(Document and screenshot pointing entries)
---

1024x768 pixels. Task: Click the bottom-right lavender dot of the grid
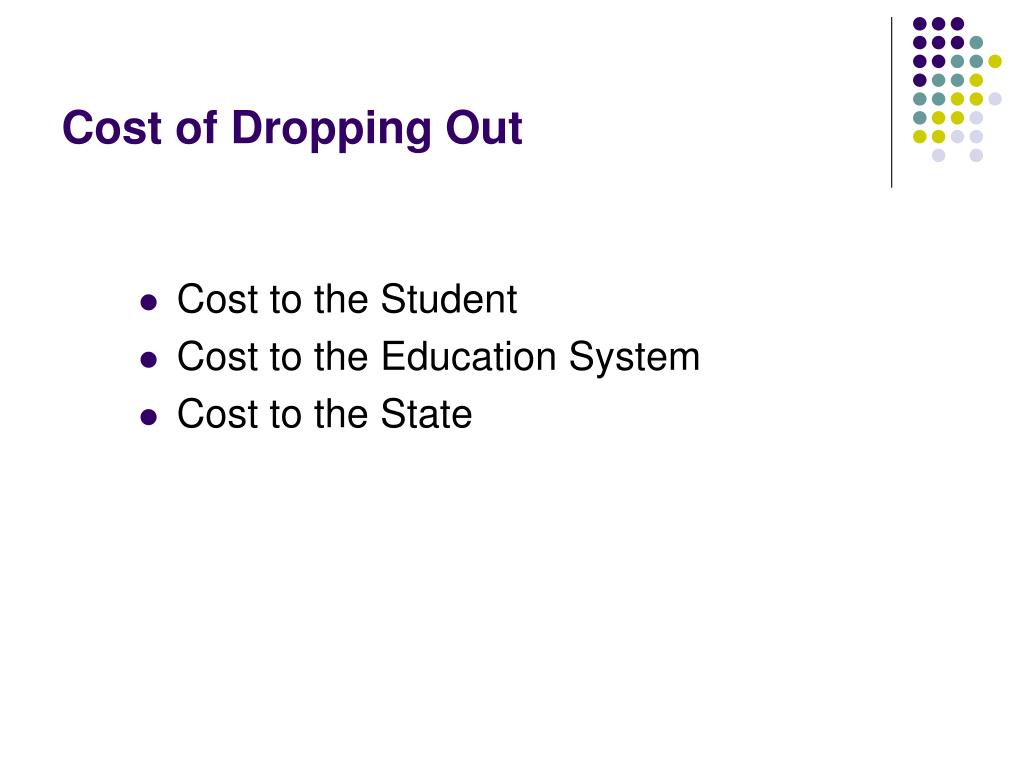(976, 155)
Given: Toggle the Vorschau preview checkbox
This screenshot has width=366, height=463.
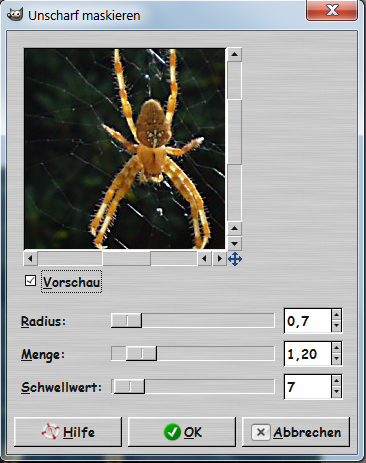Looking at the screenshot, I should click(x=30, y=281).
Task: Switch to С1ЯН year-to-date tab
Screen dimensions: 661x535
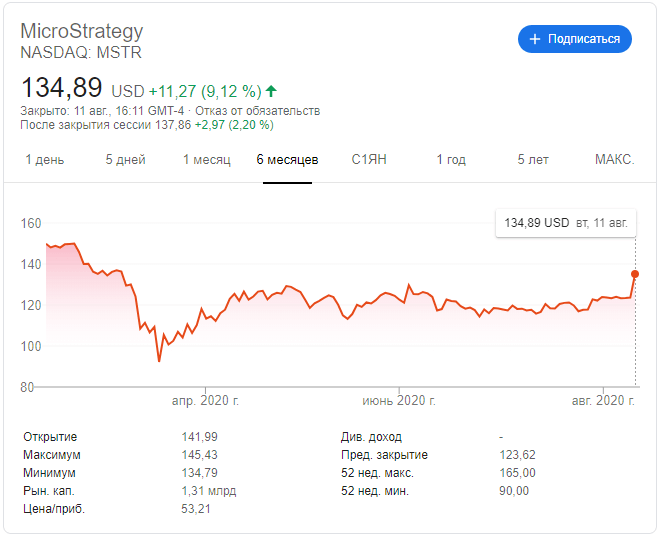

---

WHAT YOU SHOULD DO | Return each line of the entries above that contains the string "Task".

ANSWER TO THIS EXERCISE |
1024x768 pixels. Task: Click the bottom-right lavender dot of the grid
Task: Switch to С1ЯН year-to-date tab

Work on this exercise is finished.